The best time to visit Spain depends largely on your preferences and the type of activities you have planned. If you want to discover major cities like Madrid or Barcelona, the best time would be spring or autumn, when temperatures are more welcoming. In general, winter is cold but not freezing while summer can be very hot in many regions.
Madrid is also known for its Museums, Music, and Beautiful Nightlife
The museums are something else as well. As you explore the city you will be amazed at the number of museums they have here and how many of them are dedicated to modern art. Some of the most famous ones include Museo Nacional Centro de Arte Reina Sofia, Museo Thyssen-Bornemisza, Museo Sorolla and the Prado Museum.
It’s not just the museums that are worth exploring in Madrid though, because it is also a city that is known for its music scene. There are some fabulous jazz cafes where you can hang out and enjoy some great music (remember to pay attention to signs or posters outside cafes or bars as this is often where musicians advertise their shows). If it’s nightclubs you’re looking for then head on over to Calle de las Huertas where all the action takes place!
- Many areas around Madrid are experiencing restoration projects where you can see Moorish castles and even Roman ruins.
- Madrid has a history as rich and interesting as any European city.

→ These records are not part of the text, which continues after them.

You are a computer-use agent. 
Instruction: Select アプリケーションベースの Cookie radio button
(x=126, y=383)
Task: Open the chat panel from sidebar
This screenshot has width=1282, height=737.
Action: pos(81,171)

- The capital is full of historical buildings and museums, including the Museo del Prado.
- Here you can see the works of famous Spanish artists such as Goya, Velazquez, and El Greco.

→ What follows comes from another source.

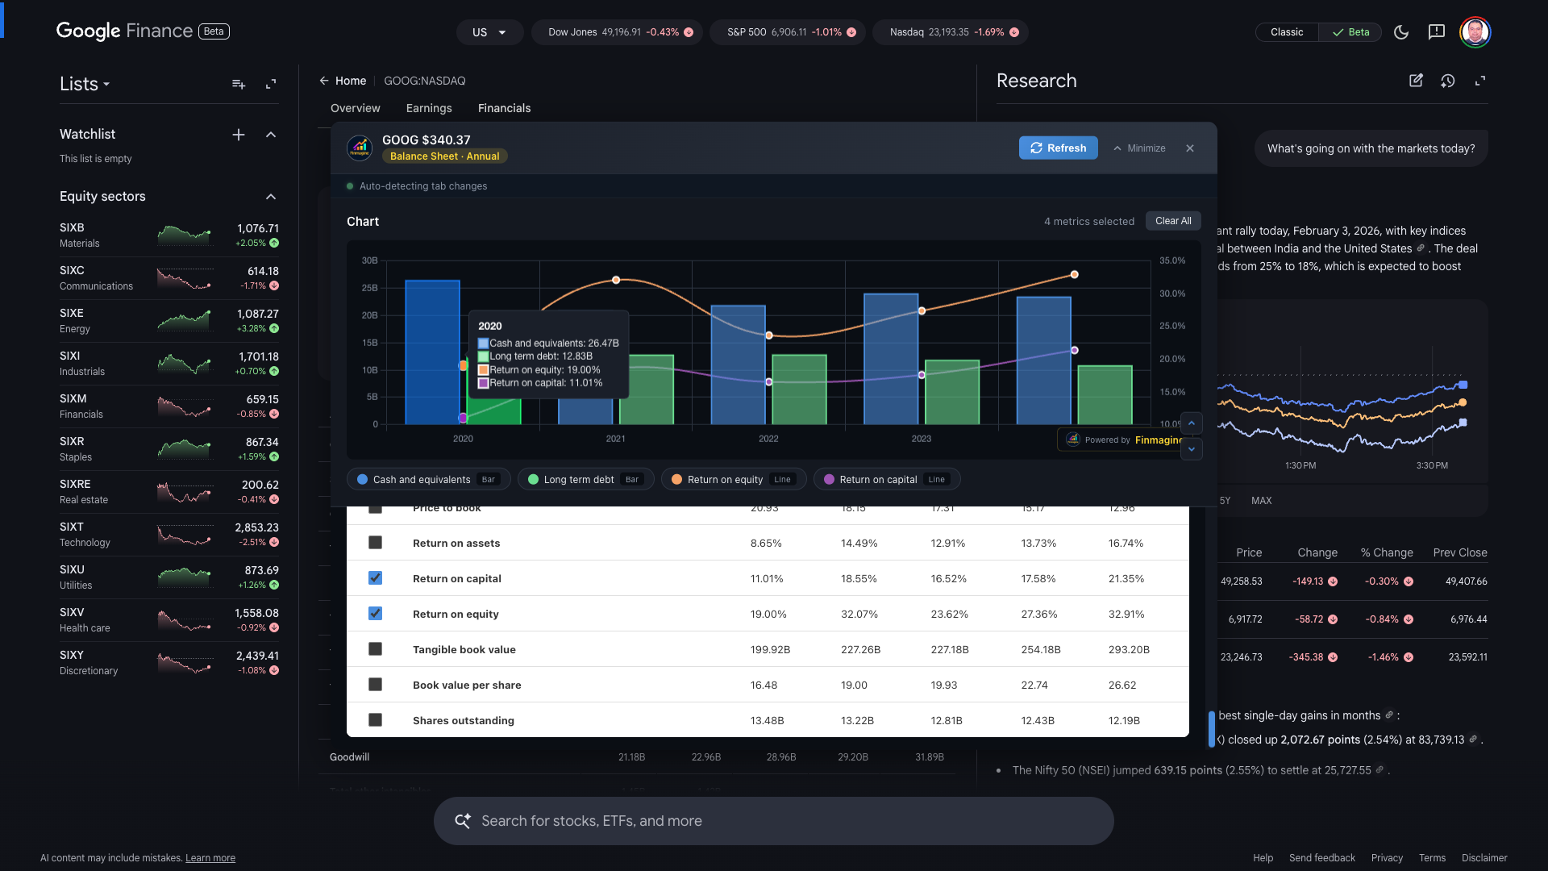Create a new list with the add-list icon
The width and height of the screenshot is (1548, 871).
pyautogui.click(x=239, y=84)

- Outside of Madrid, there are ancient Moorish castles to be explored and even Roman ruins in Toledo (which is only an hour away by train).
Hard to See Everything Madrid has to Offer in Just One Trip
Madrid is an amazing first stop in Spain, but the country’s variety means that you should spread your visit out and explore the rest of its cities. Do not miss Barcelona and its equally culturally rich museums, galleries, and architecture. Then head to one of the country’s southern cities to experience a more relaxed vibe. The countryside is also stunning – try not to spend all your time in large cities
You Must Visit Spain Once Before You Die
The country of Spain is a vibrant and welcoming place that has something for everyone. If you’re the adventurous type, there are mountain ranges to hike and beaches to explore. For those who prefer to relax, the climate is comfortable year-round and the food is incredible. The museums in Madrid will keep you busy for days on end; do not miss the Prado Museum, with its collection of works by Goya, Velázquez, El Greco, and Hieronymous Bosch.
If you like history and old buildings, visit Alcázar de Segovia (a castle built by Moors) or the Roman ruins at Itálica near Seville (where Trajan was born). You’ll run into many landmarks while exploring the cities and countryside: cathedrals constructed during a variety of architectural styles; 17th-century public fountains; 18th-century palaces in breathtaking cities like Granada; stately Palladian-inspired villas; Romanesque churches.
You can easily spend a week or more in Madrid it self and that’s only one region of Spain! so it’s best to plan your trip around what you don’t want to miss. If museums are important but nightlife is not so much (or vice versa), focus your trip around that choice.